Directions:
The records that follow are to be copied word for word. Pictures should be omitted.

==== Task material

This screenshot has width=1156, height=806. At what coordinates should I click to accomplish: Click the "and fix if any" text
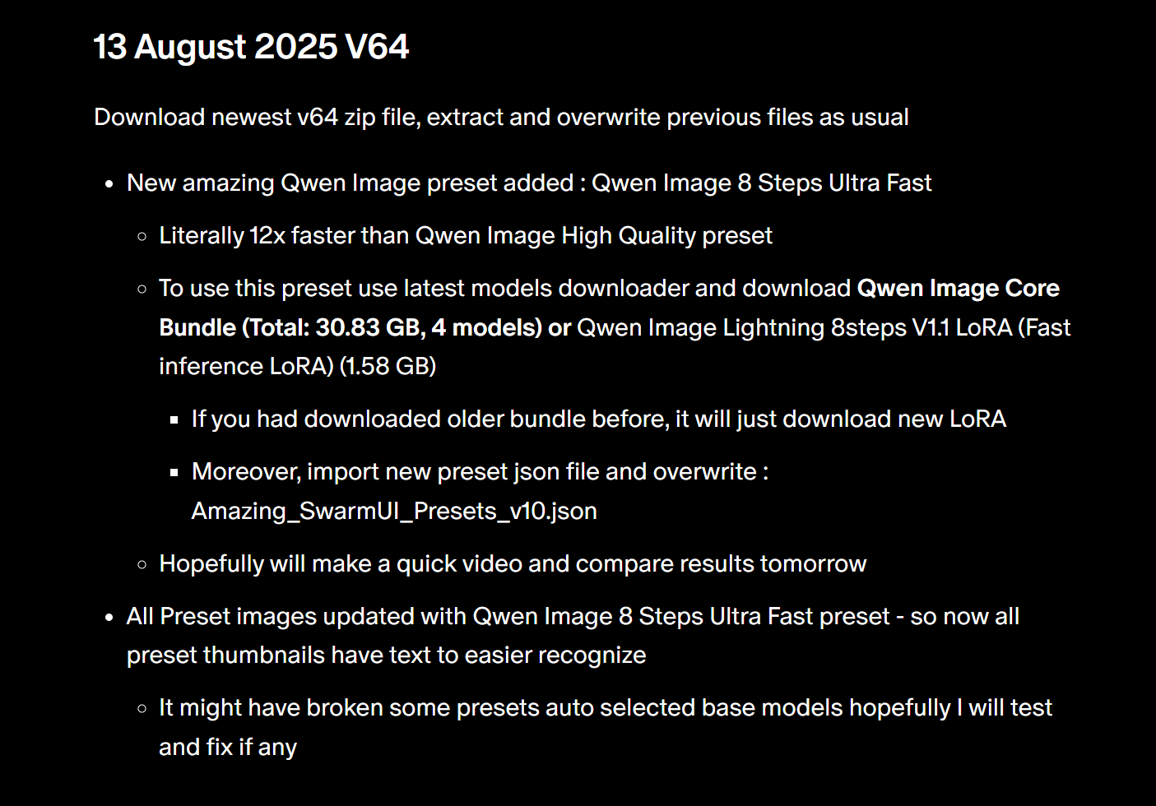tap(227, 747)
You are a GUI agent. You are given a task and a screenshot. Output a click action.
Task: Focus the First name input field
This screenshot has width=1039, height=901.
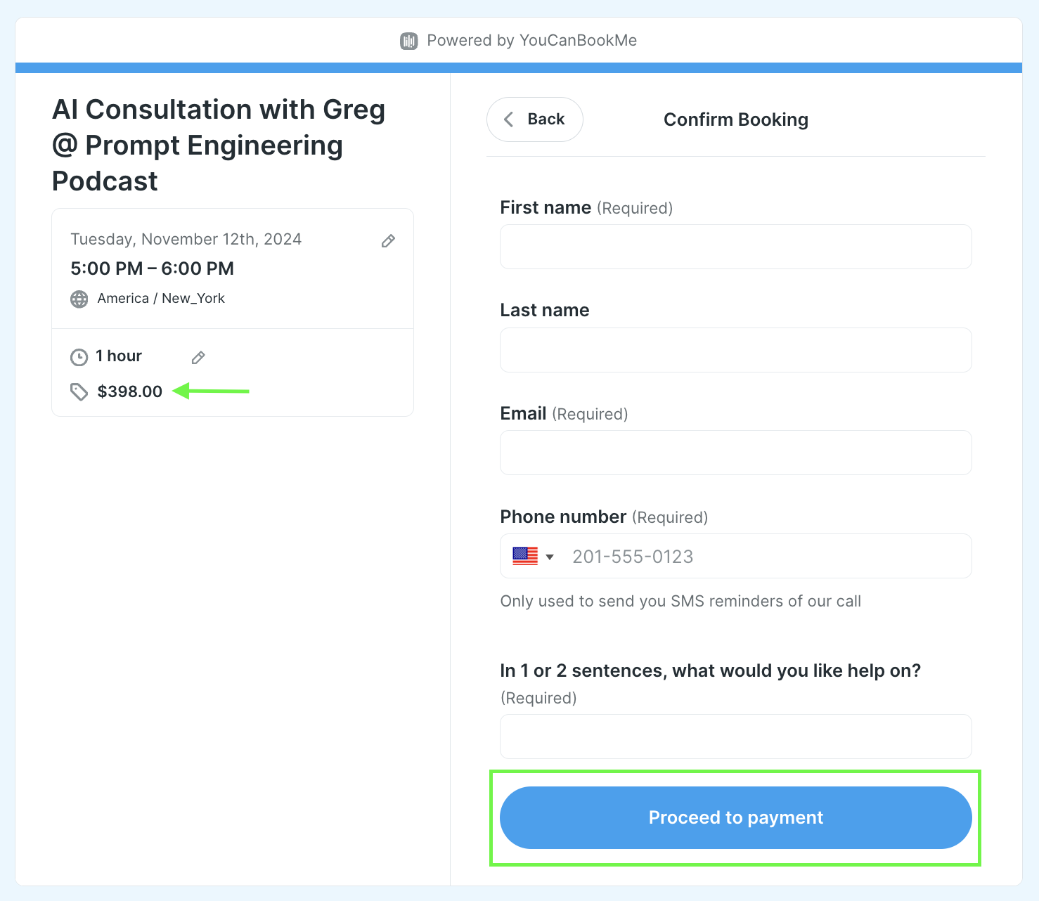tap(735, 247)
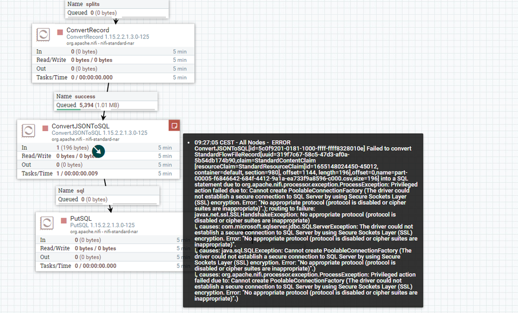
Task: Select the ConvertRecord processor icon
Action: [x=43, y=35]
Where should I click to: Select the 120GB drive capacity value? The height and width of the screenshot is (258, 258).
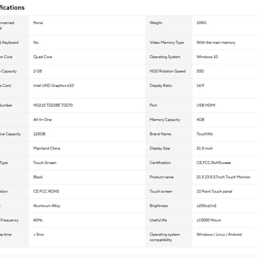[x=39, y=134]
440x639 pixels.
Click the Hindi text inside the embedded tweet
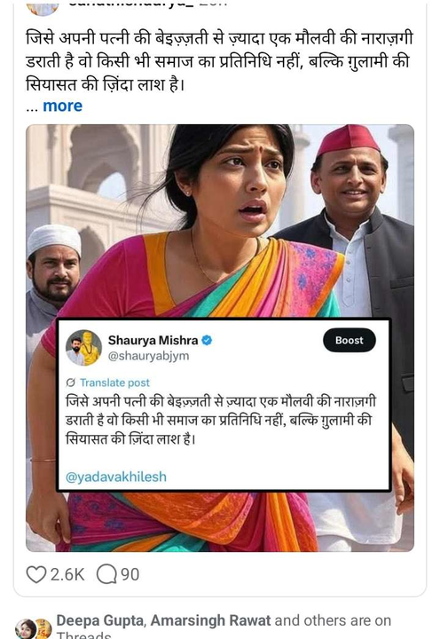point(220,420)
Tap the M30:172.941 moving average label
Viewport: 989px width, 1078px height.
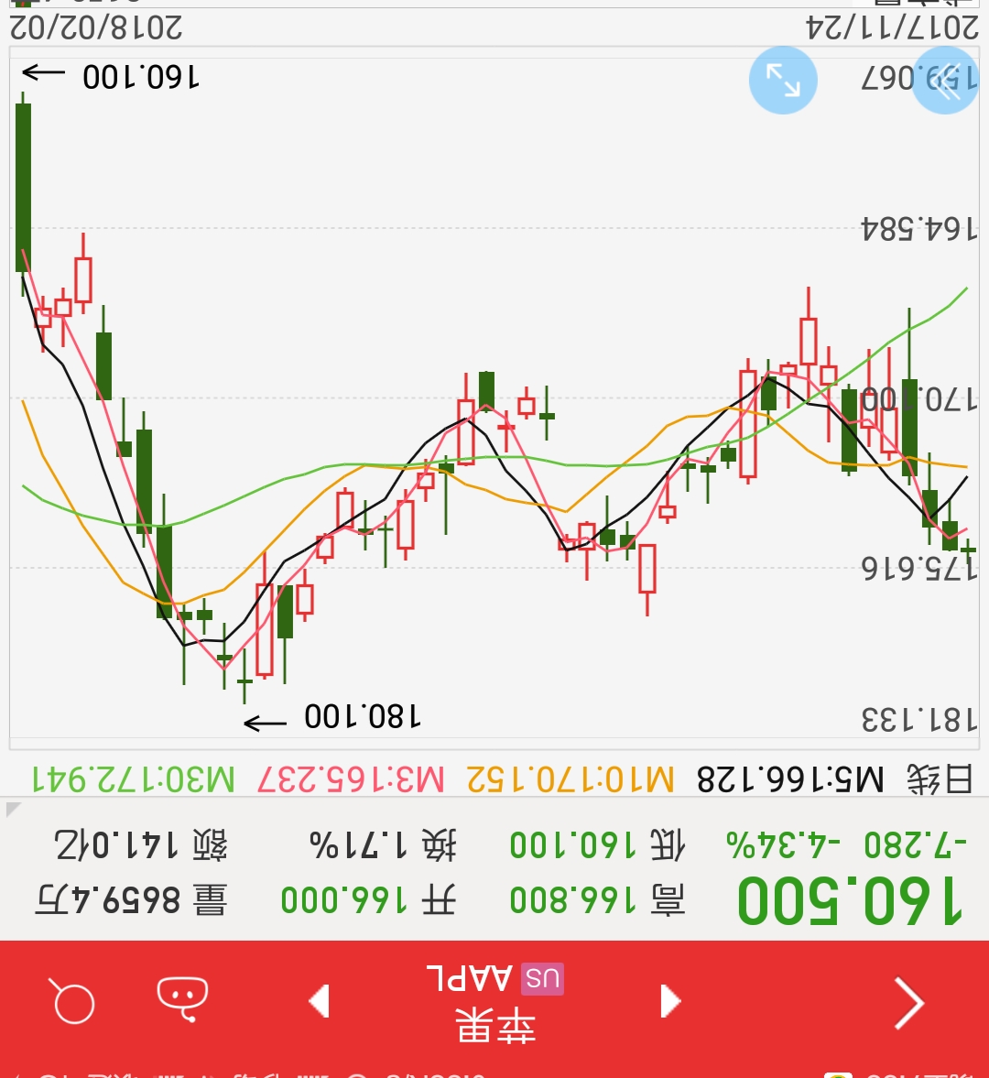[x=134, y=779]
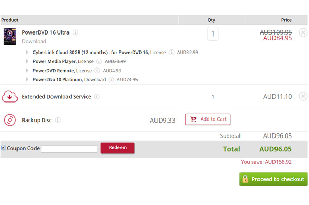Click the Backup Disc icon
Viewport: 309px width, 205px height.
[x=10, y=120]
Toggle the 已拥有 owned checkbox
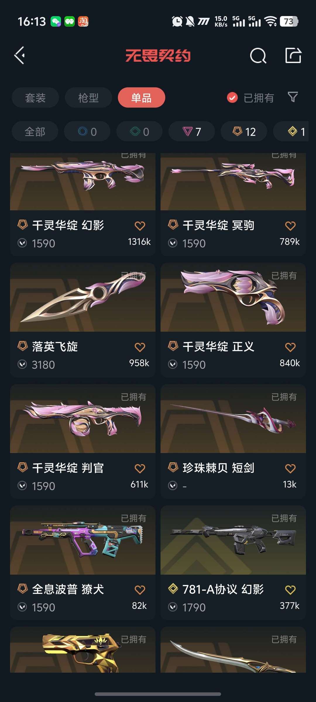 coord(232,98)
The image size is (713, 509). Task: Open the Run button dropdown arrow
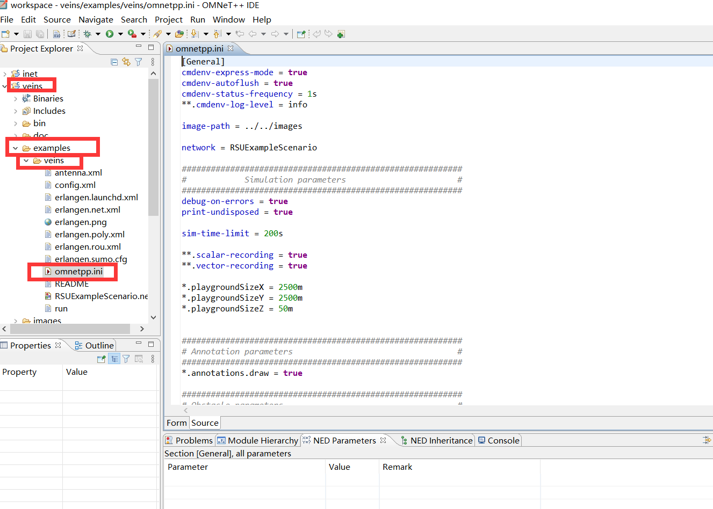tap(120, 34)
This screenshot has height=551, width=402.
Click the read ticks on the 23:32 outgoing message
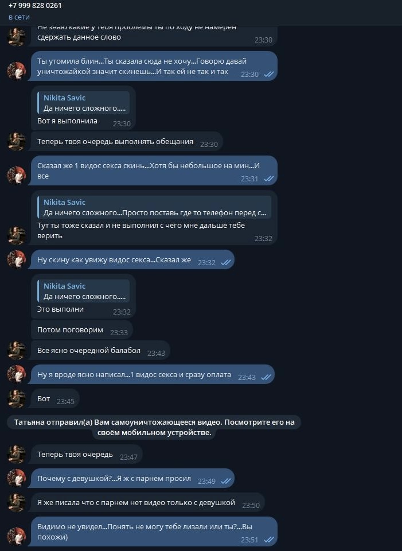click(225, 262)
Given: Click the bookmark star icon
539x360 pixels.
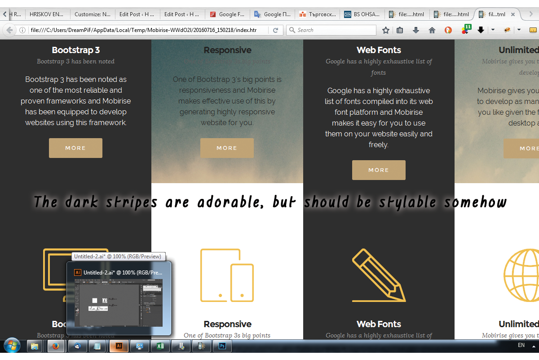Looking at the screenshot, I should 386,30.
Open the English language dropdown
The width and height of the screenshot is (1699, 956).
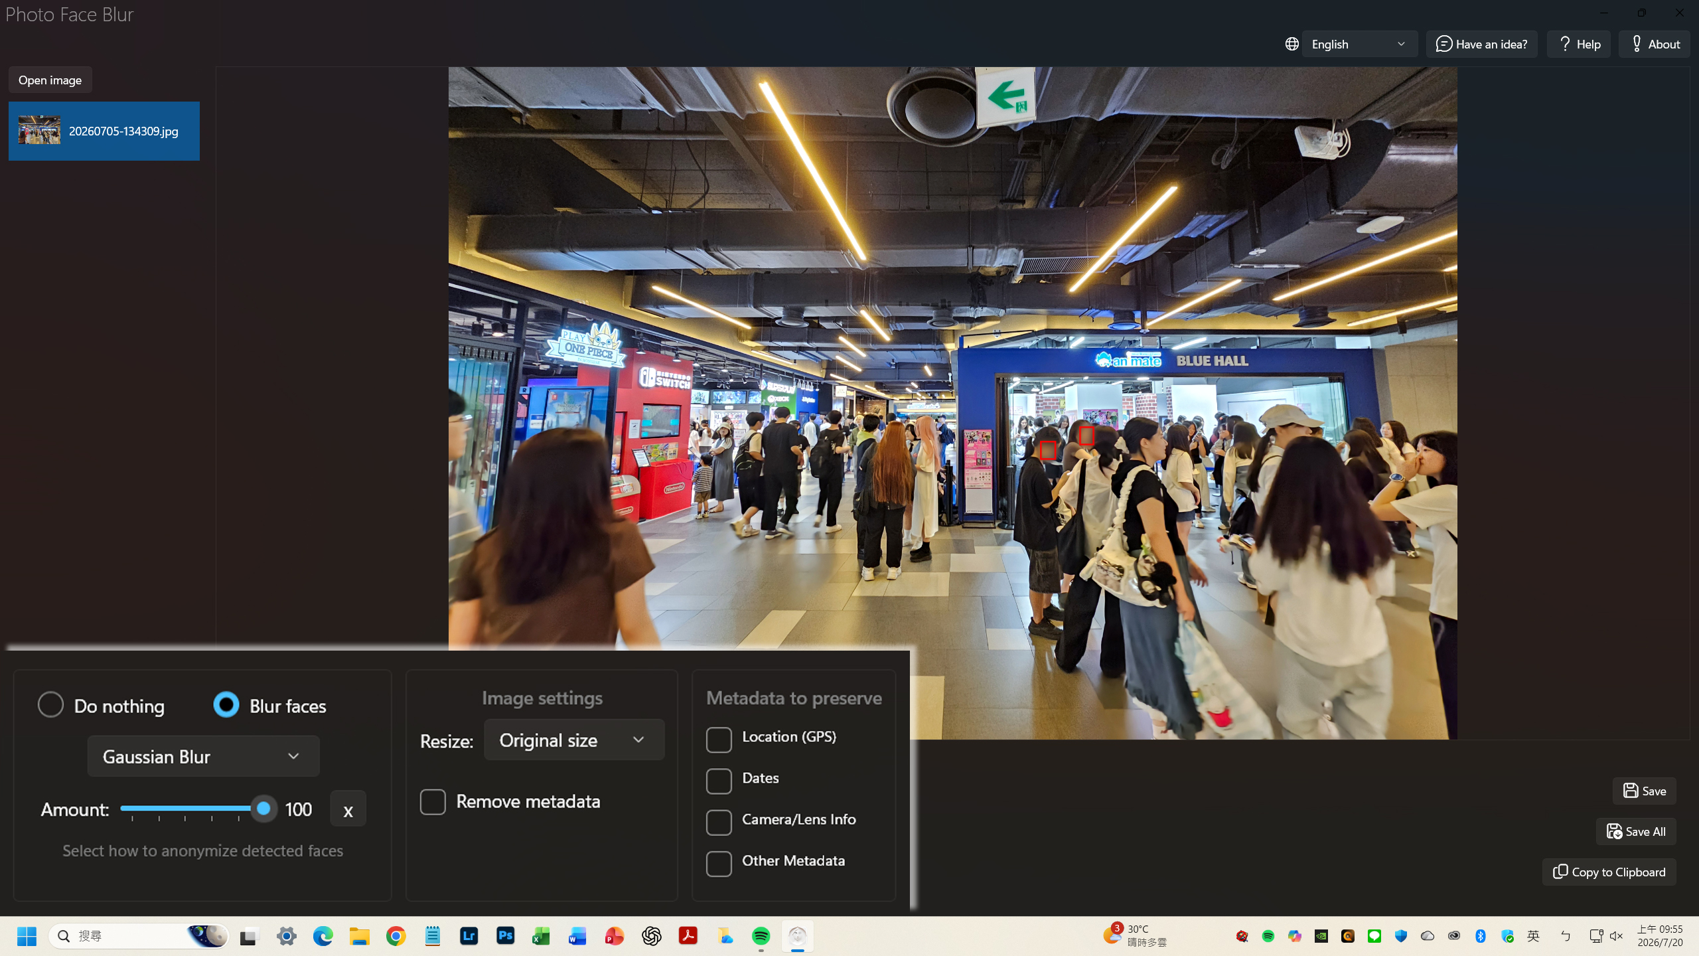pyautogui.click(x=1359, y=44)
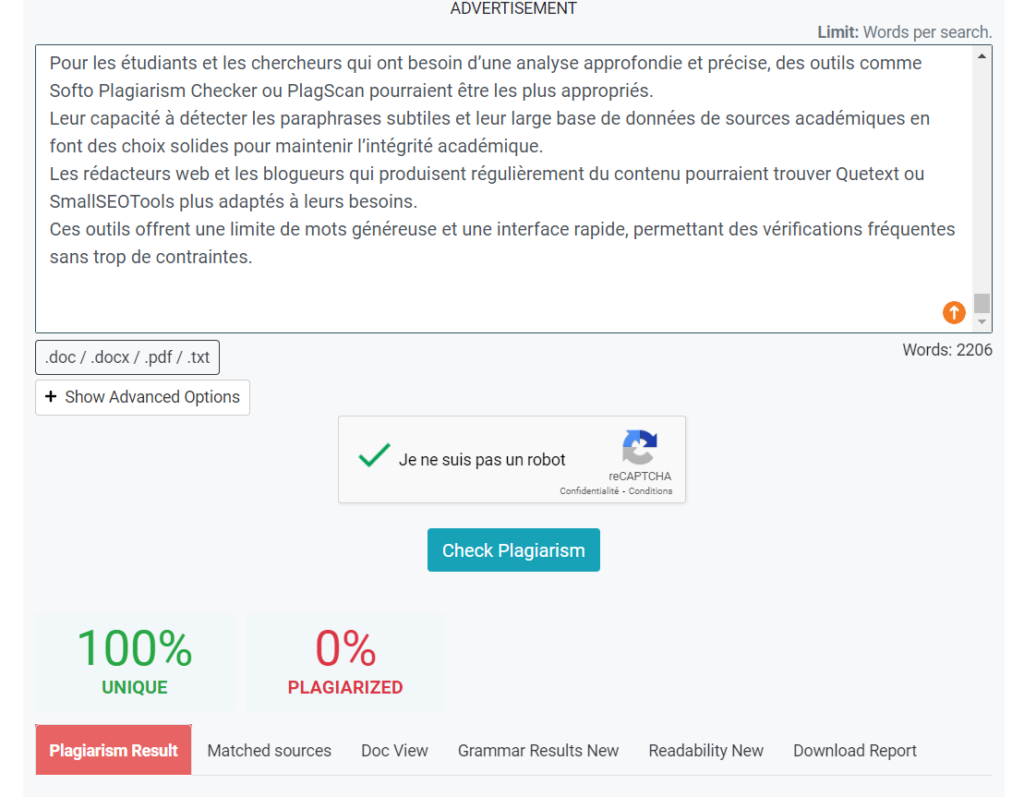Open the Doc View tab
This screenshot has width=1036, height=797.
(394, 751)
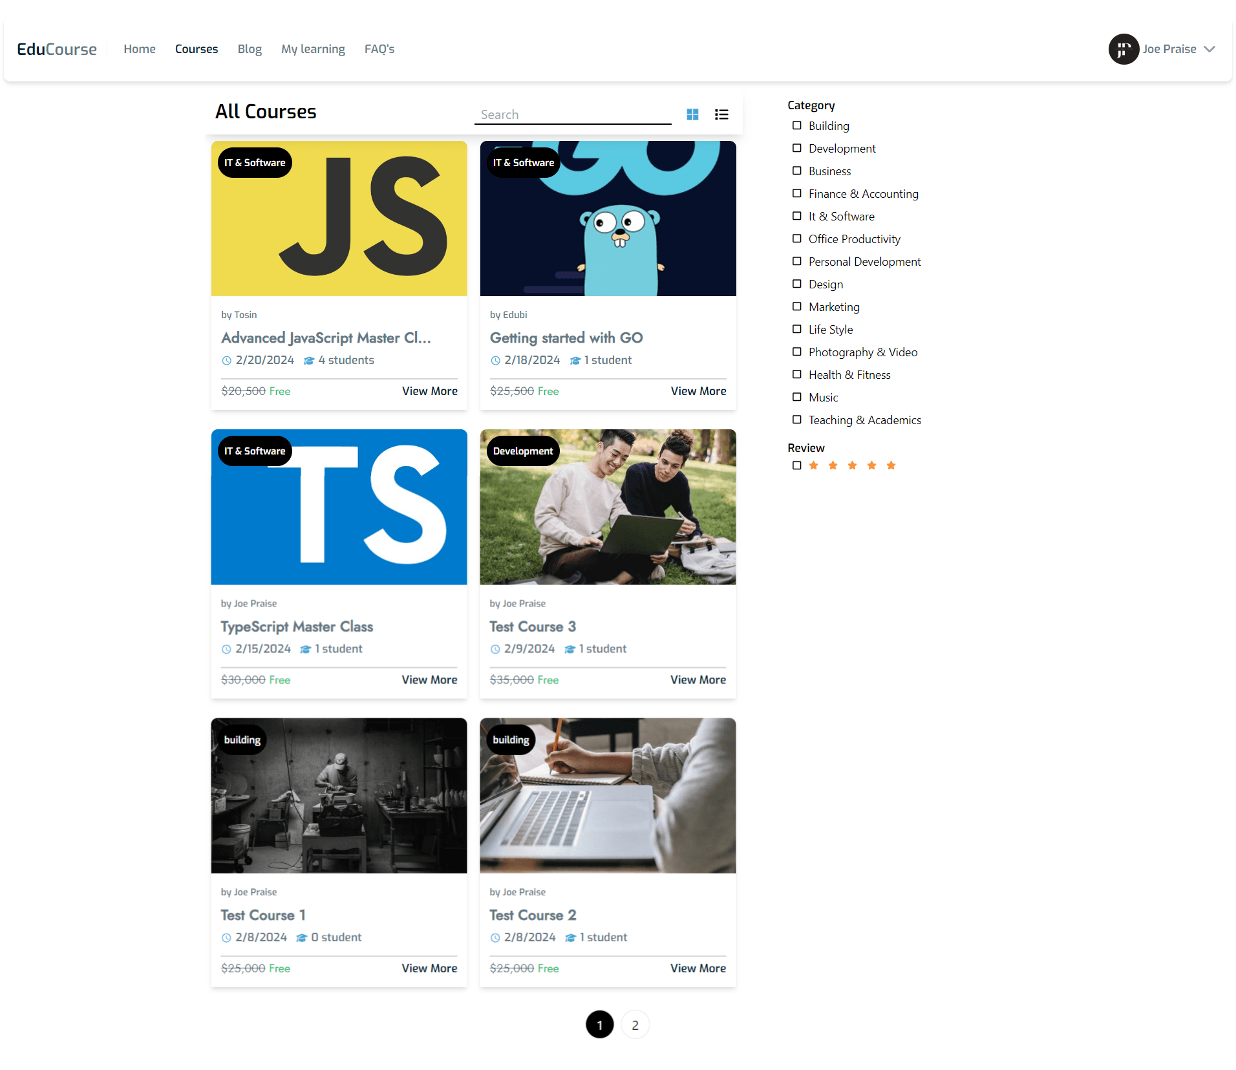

========

Written answer:
This screenshot has width=1156, height=806. At what coordinates should I click to accomplish: Click the "and fix if any" text
tap(227, 747)
You are a GUI agent. You are given a task and a screenshot. Output a click action.
Task: Focus the First name input field
This screenshot has width=1039, height=901.
tap(735, 247)
Task: Select the ConvertRecord processor icon
Action: [x=43, y=35]
Where should I click to: Select the 120GB drive capacity value? The height and width of the screenshot is (258, 258).
[x=39, y=134]
440x639 pixels.
Click the Hindi text inside the embedded tweet
point(220,420)
Tap the M30:172.941 moving average label
Viewport: 989px width, 1078px height.
[x=134, y=779]
Click the Backup Disc icon
Viewport: 309px width, 205px height.
[x=10, y=120]
Toggle the 已拥有 owned checkbox
 coord(232,98)
The image size is (713, 509). Task: Open the Run button dropdown arrow
tap(120, 34)
This screenshot has height=551, width=402.
Click the read ticks on the 23:32 outgoing message
click(225, 262)
Given: Click the bookmark star icon
539x360 pixels.
Looking at the screenshot, I should 386,30.
Open the English language dropdown
The width and height of the screenshot is (1699, 956).
pyautogui.click(x=1359, y=44)
Open the Doc View tab
This screenshot has width=1036, height=797.
(394, 751)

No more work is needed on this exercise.